Evaluating Soft and Hard Contrail Avoidance Strategies in Commercial Flight Planning: Implementation and Effectiveness Analysis

Linear contrails and induced cirrus clouds contribute significantly to aviation's climate impact, potentially accounting for double the Effective Radiative Forcing (ERF) of the cumulative carbon dioxide (CO2) since 1940. While various mitigation strategies exist, operational contrail avoidance through flight planning presents the most immediate and cost-effective solution. This study evaluates different contrail avoidance strategies using FLIGHTKEYS commercial flight planning system and CoCiP contrail prediction model provided by Breakthrough Energy/Contrails.org through the Contrails API, analyzing 11,172 flights over a two-week period in March 2025. We compare soft constraints (cost-based optimization with shadow prices of 5, 20, and 50 USD/tonne CO 2e,100) against hard constraints (polygon-based airspace restrictions).
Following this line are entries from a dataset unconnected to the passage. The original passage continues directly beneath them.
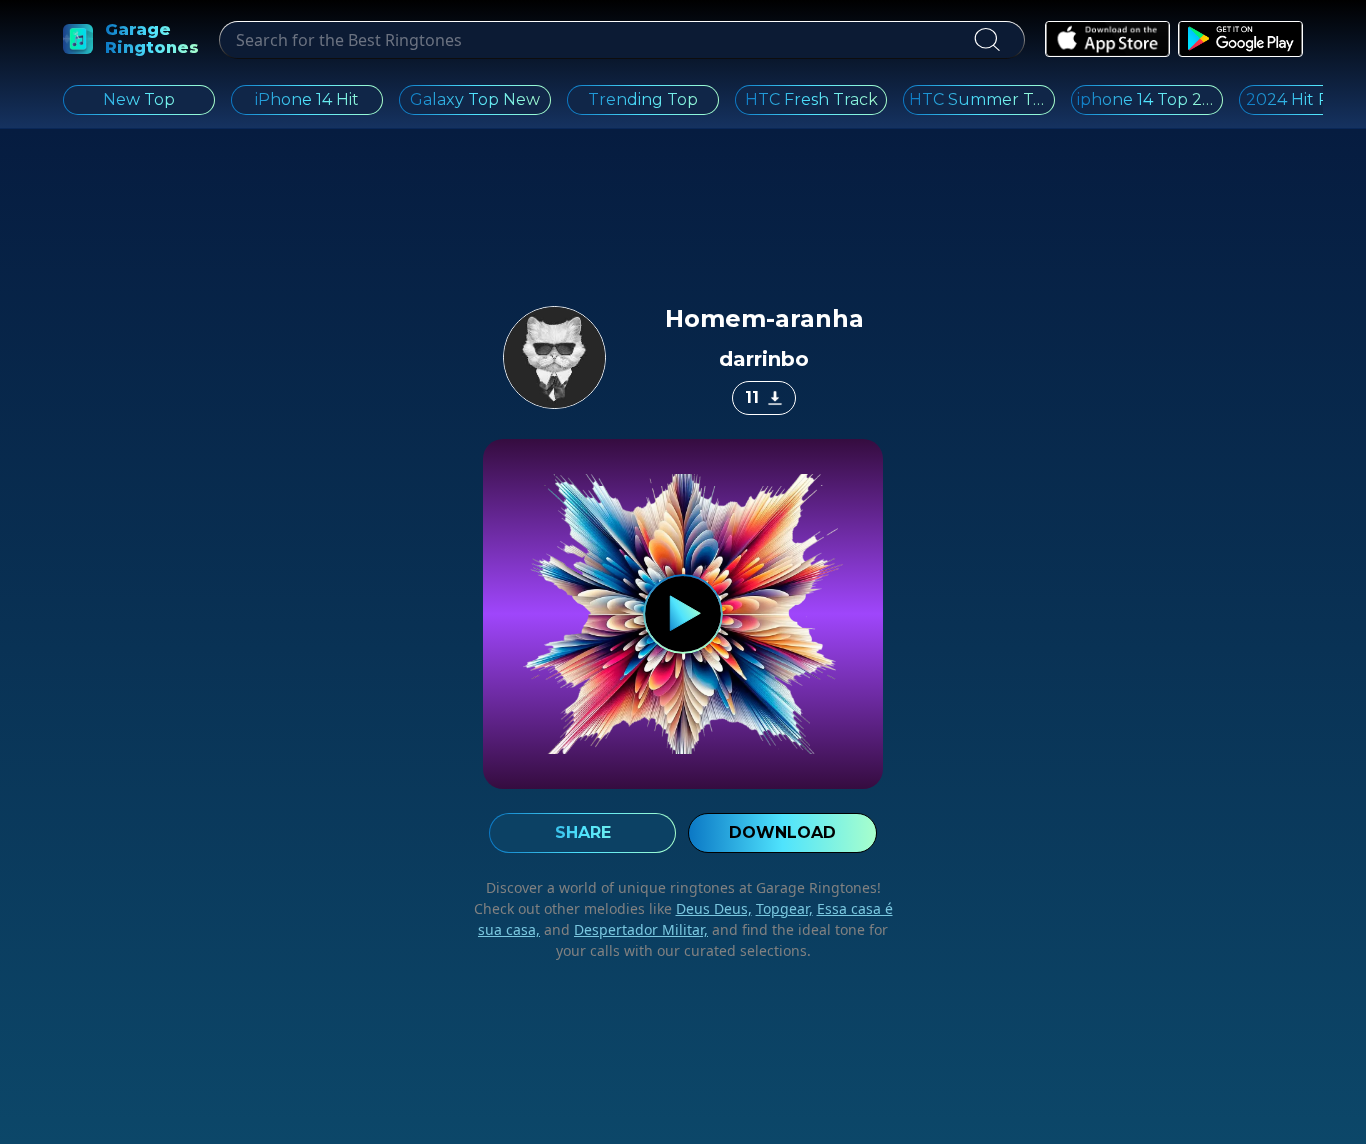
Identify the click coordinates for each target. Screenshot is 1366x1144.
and (624, 929)
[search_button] (986, 40)
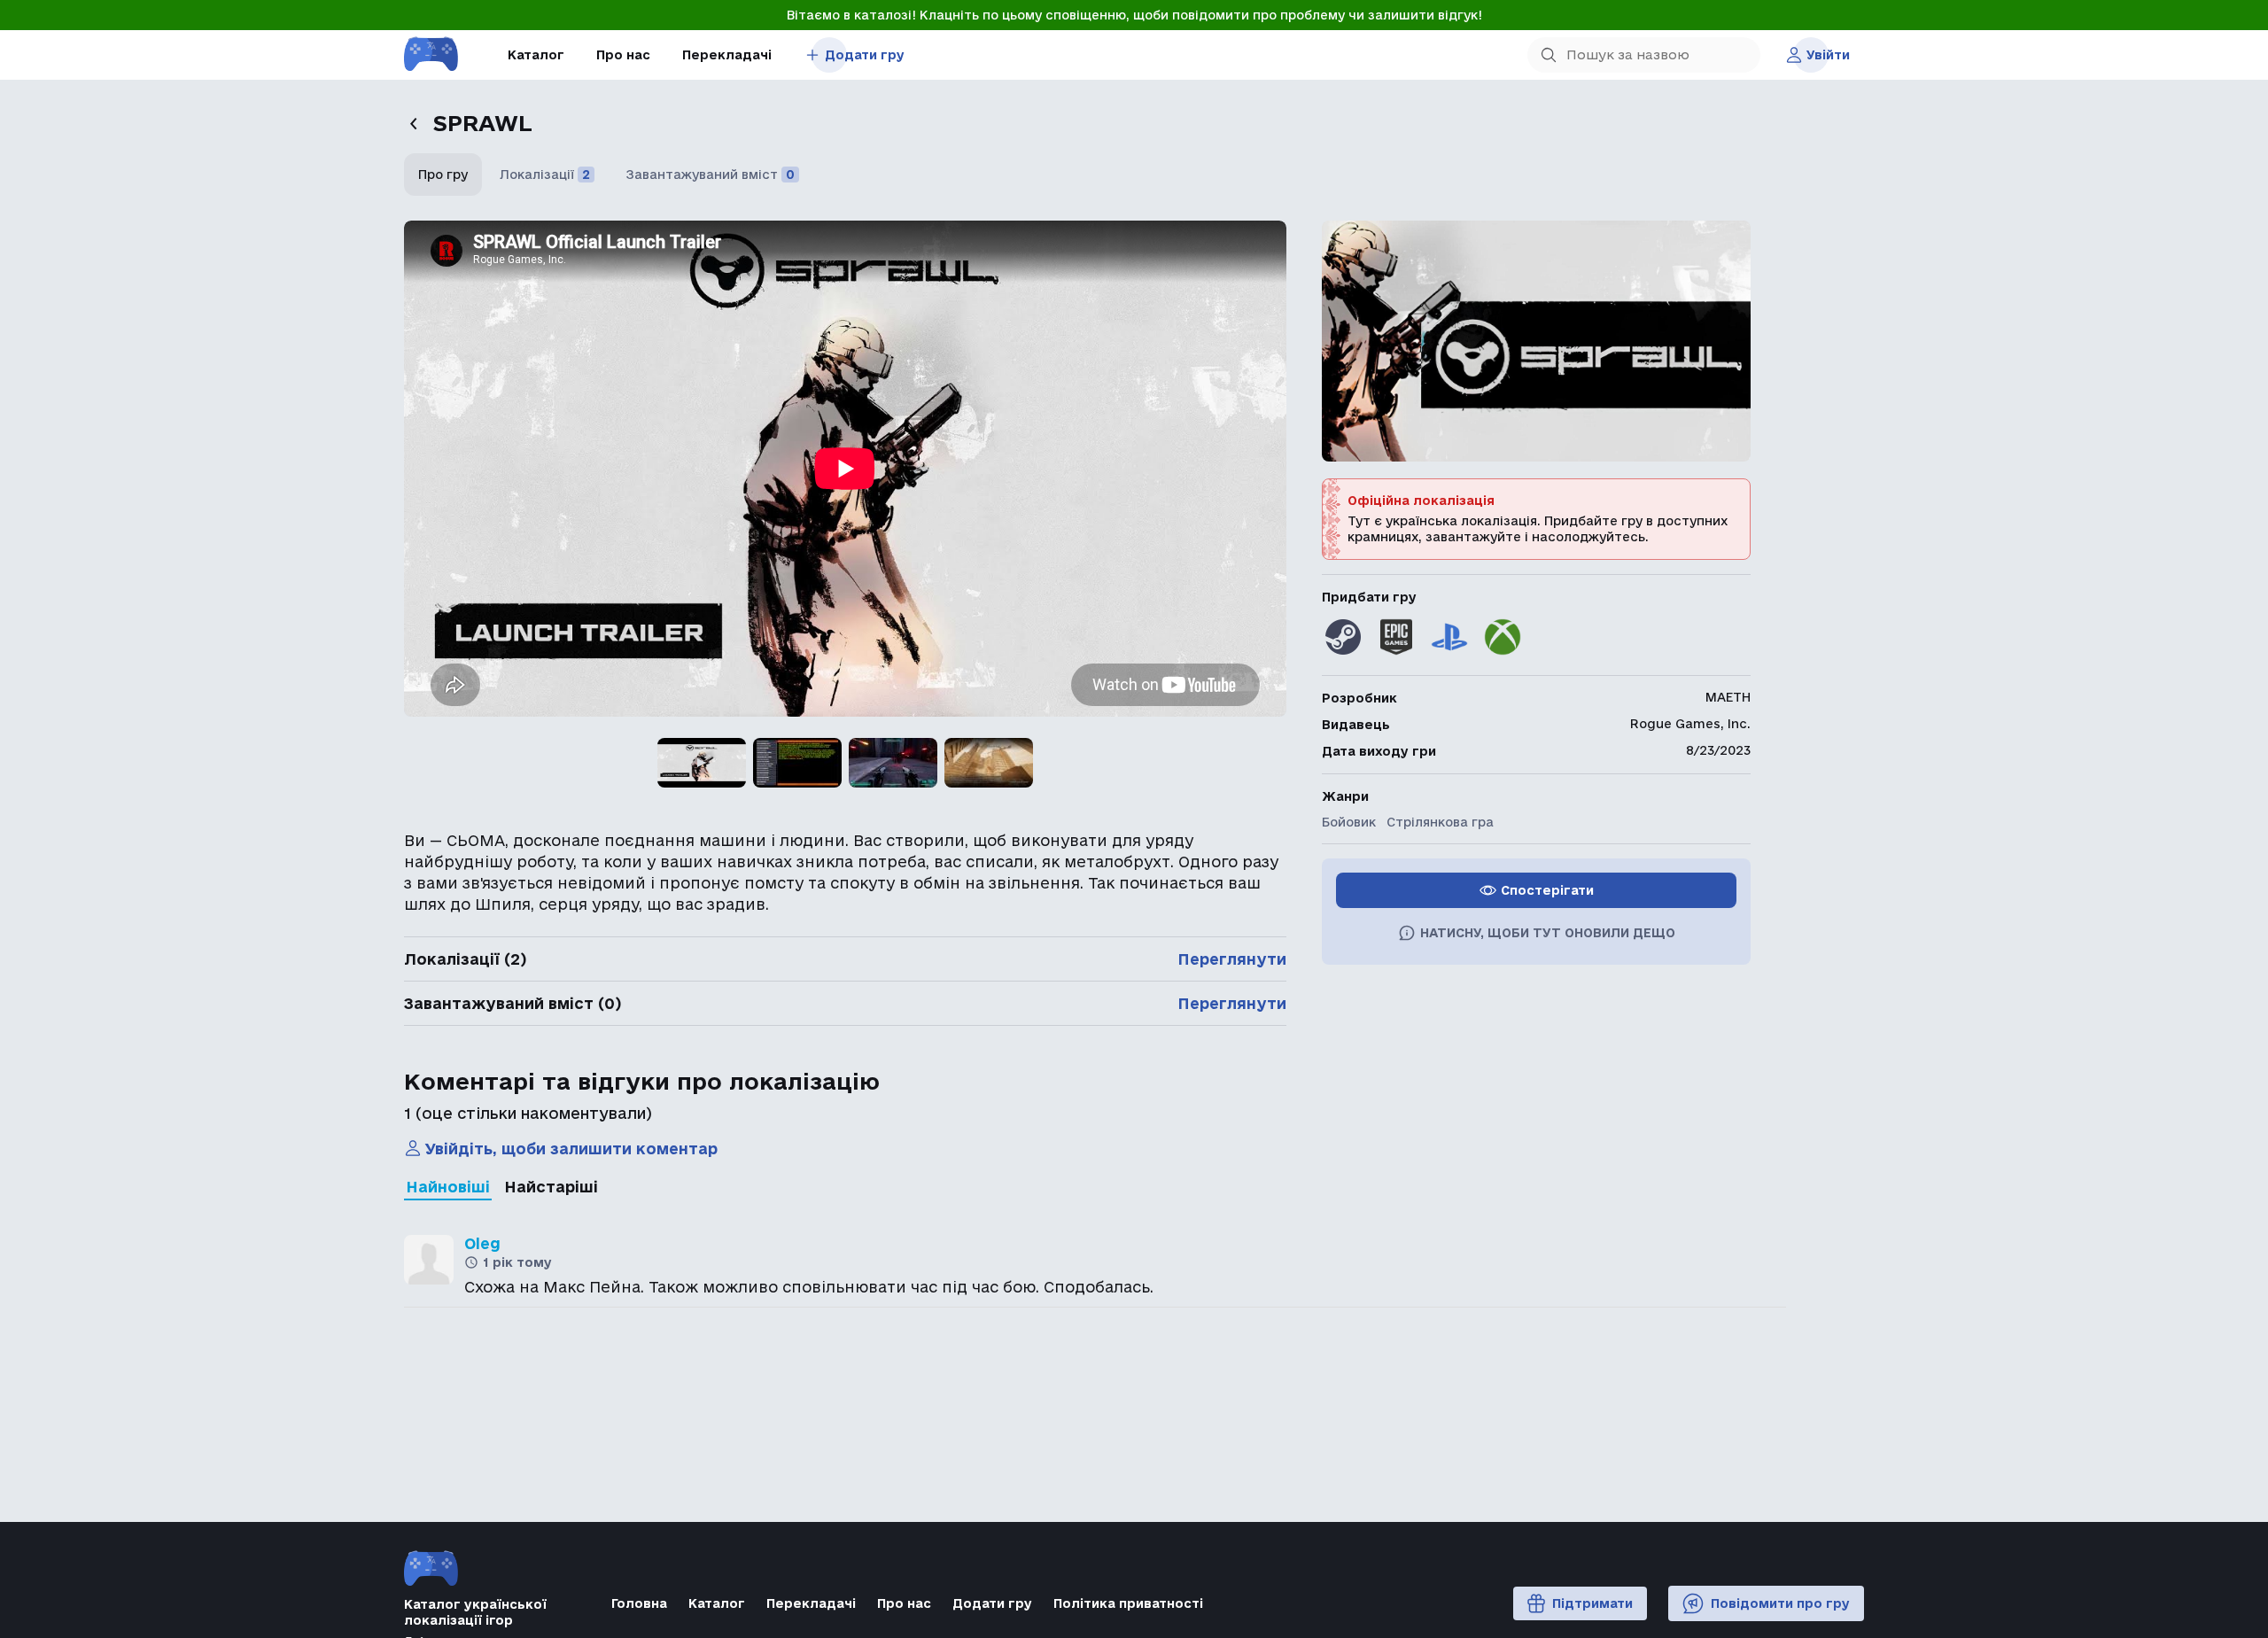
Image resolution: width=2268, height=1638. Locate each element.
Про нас (623, 55)
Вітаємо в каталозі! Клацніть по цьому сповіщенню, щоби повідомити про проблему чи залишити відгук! (1134, 15)
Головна (639, 1603)
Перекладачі (727, 55)
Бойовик (1349, 822)
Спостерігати (1547, 890)
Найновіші (448, 1186)
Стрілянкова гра (1440, 822)
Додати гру (865, 55)
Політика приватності (1128, 1603)
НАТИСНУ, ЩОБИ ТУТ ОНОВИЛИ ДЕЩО (1547, 933)
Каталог (536, 55)
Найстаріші (551, 1186)
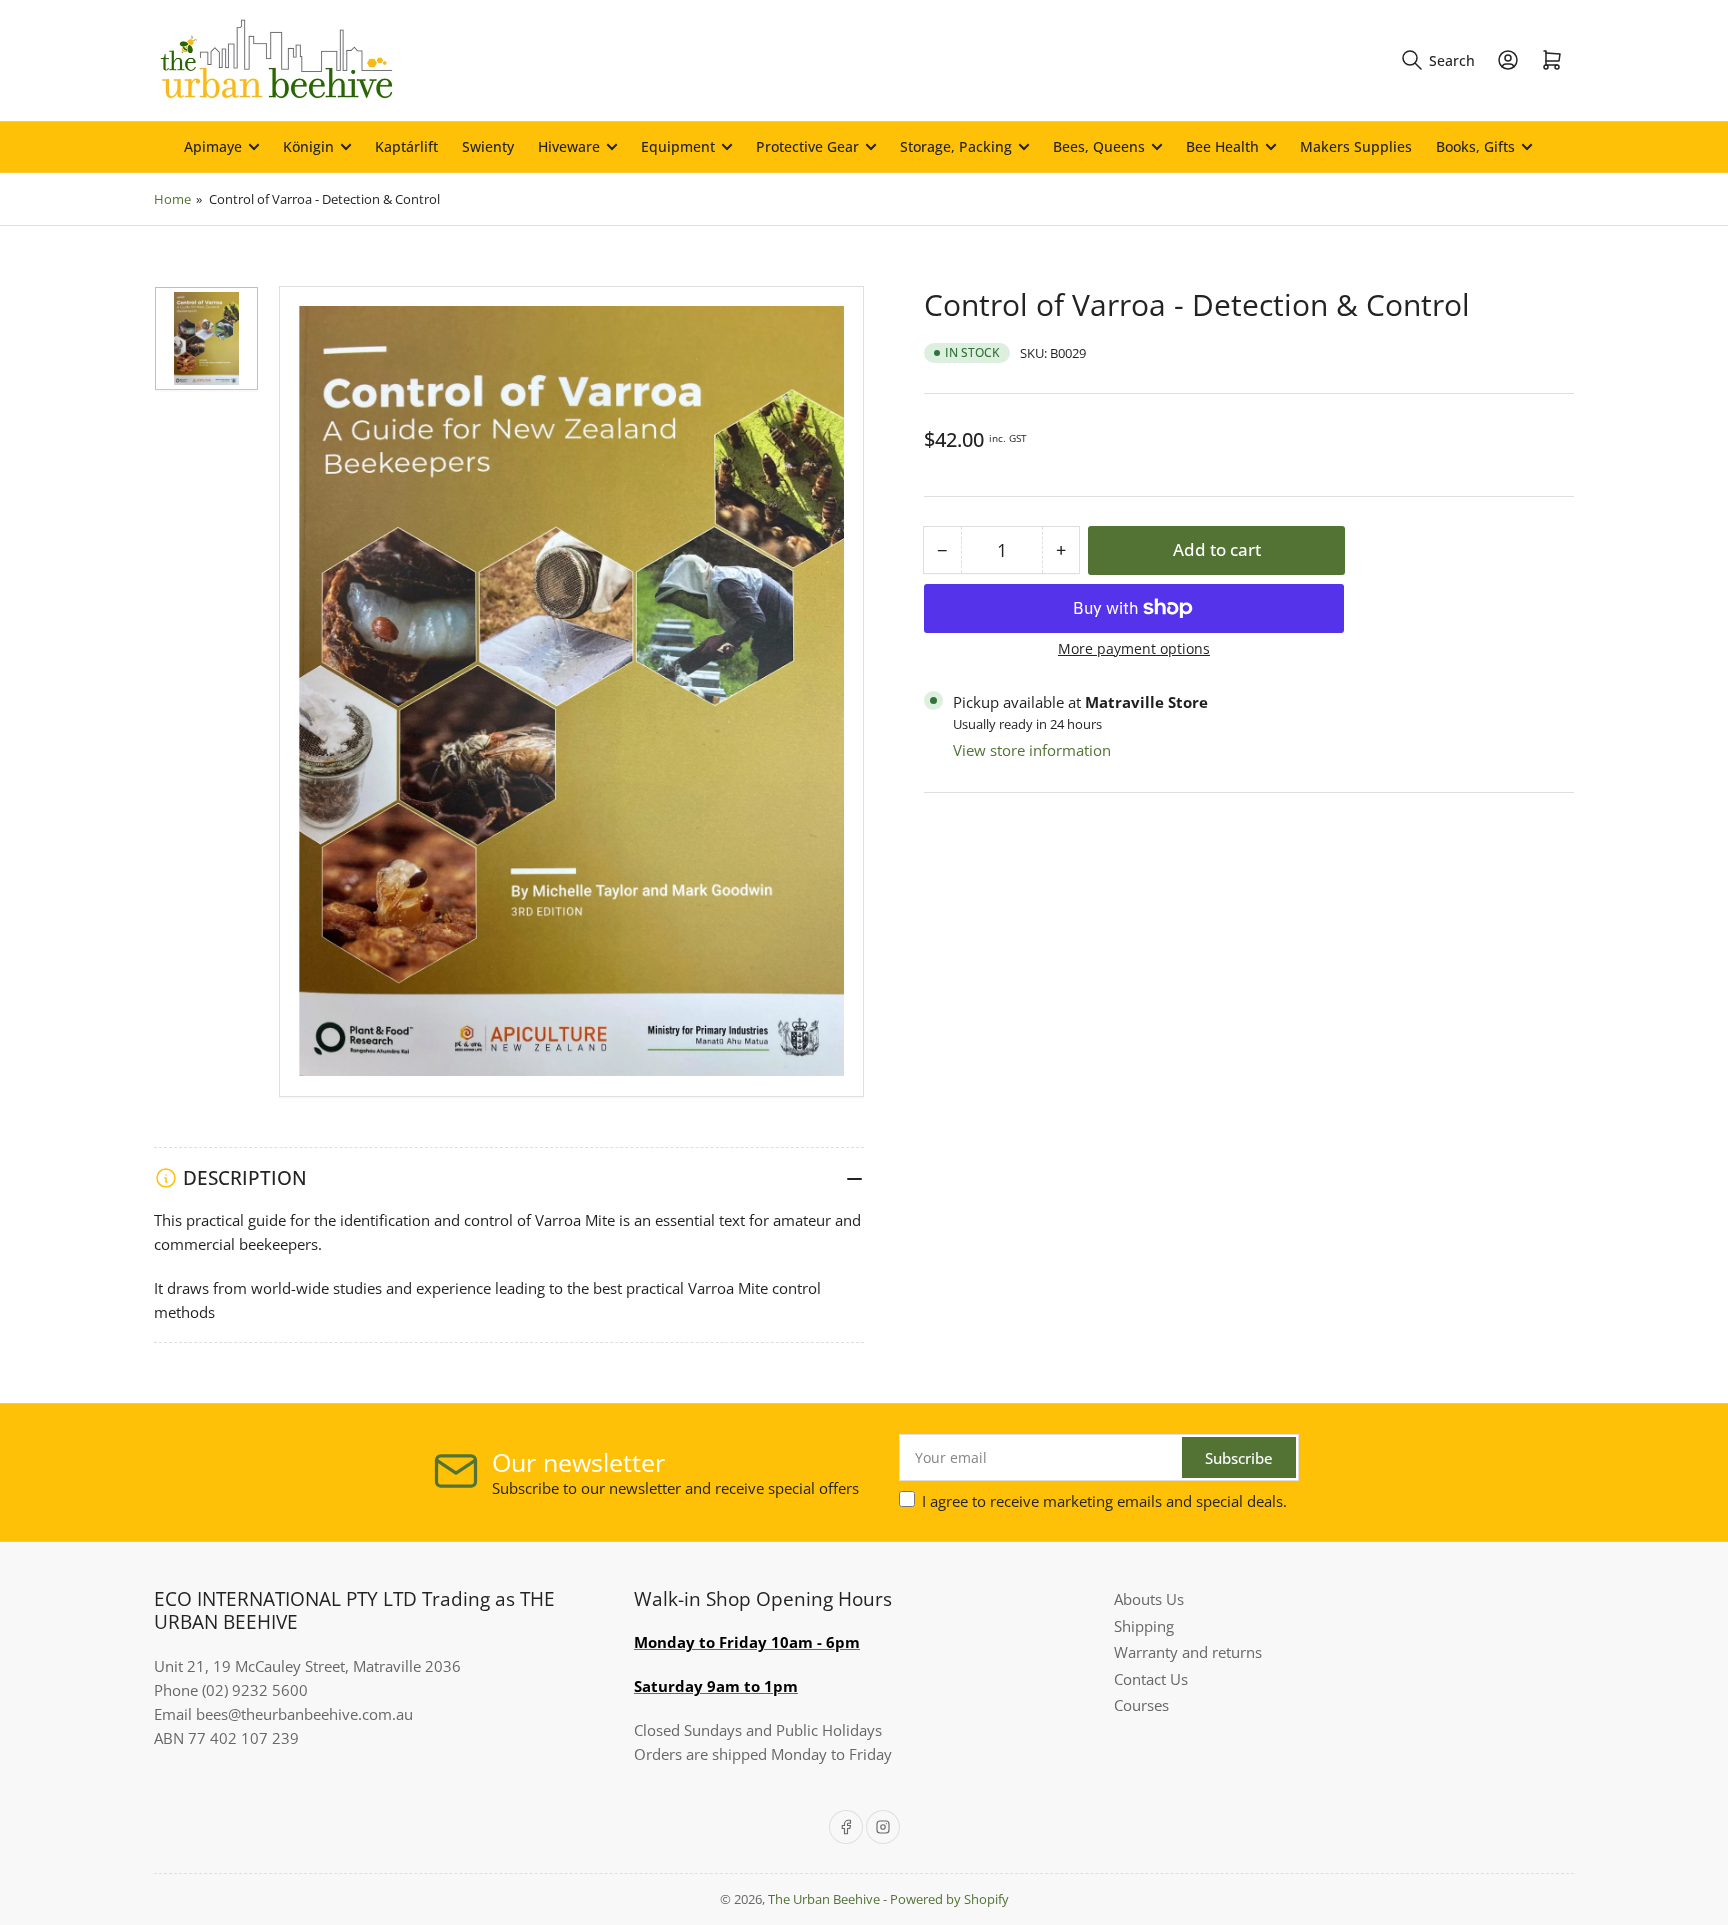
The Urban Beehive (824, 1899)
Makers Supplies (1356, 146)
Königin (308, 146)
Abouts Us (1149, 1599)
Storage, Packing (956, 146)
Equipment (678, 146)
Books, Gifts (1475, 146)
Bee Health (1222, 146)
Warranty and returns (1188, 1652)
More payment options (1134, 647)
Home (172, 199)
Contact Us (1151, 1679)
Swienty (488, 146)
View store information (1032, 749)
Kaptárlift (406, 146)
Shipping (1144, 1626)
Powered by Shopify (949, 1899)
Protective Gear (807, 146)
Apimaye (213, 146)
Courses (1141, 1705)
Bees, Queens (1099, 146)
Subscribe (1239, 1458)
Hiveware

Results demonstrate that cost-based strategies achieve superior environmental outcomes (49-59% reduction in contrail warming energy forcing) with minimal operational cost increases (0.23-0.49%), outperforming polygon restrictions, which achieve only a 34% reduction. Importantly, despite the increased fuel consumption from rerouting, all strategies maintain net positive climate benefits across both CO 2e,100 and CO 2e,20 metrics, confirming that contrail avoidance delivers genuine climate mitigation even when accounting for additional emissions. These findings support the implementation of market-based mechanisms for contrail mitigation, demonstrating that soft constraints offer superior operational flexibility and environmental effectiveness compared to rigid airspace restrictions.